◆ SOURCE EXCERPT
────────

Jinkun's Homepage

Education

BEng Software Engineering

2012.09 - 2016.07

I enjoyed a wonderful four-year time in BUAA, where I met many talented teachers and classmates and learned a lot from them. The four-year study led me into the fascinating world of computer science and software engineering. I graduated from BUAA, ranking top 1 among 134 students.

MSc Computer Science

Tsinghua University (THU)

2016.09 - 2019.07

I was recommended for admission to THU for my master degree, where I work with Professor Dan Li and focus on the interdisciplinary area of Network & AI.

PhD Computer Science

Stanford University

2019 - ?

I am enrolled in Computer Science Department of Stanford University in 2019, and I am pursuing my PhD degree. Currently, I am advised by Professor Balaji Prabhakar, and co-advised by Professor Anirudh Sivaraman and Professor Mendel Rosenblum.

Research Projects

Nezha: Deployable and High-Performance Consensus Using Synchronized Clocks

PhD@Stanford

2021.03 - Present

Develop a common primitive based on synchronized clocks, deadline-ordered multicast (DOM)
Develop a protocol based on DOM, which is called Nezha. Nezha has proved to outperform the typical consensus protocols, including Multi-Paxos, Raft, NOPaxos, Fast Paxos, EPaxos, etc.

────────

◆ SUPPLIED DATA
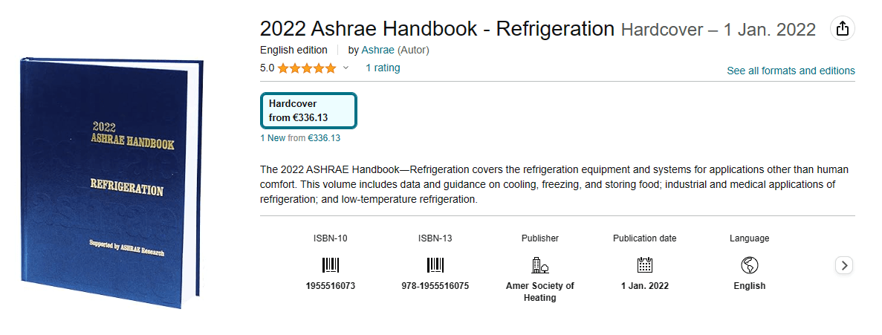Open the Ashrae author link
Screen dimensions: 882x335
click(377, 50)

────────

◆ AIM
Rewrite the homepage passage from "I enjoyed a" to "Tsinghua University (THU)", putting "Beihang University" wherever "BUAA" appears.

◆ RESPONSE
I enjoyed a wonderful four-year time in Beihang University, where I met many talented teachers and classmates and learned a lot from them. The four-year study led me into the fascinating world of computer science and software engineering. I graduated from Beihang University, ranking top 1 among 134 students.

MSc Computer Science

Tsinghua University (THU)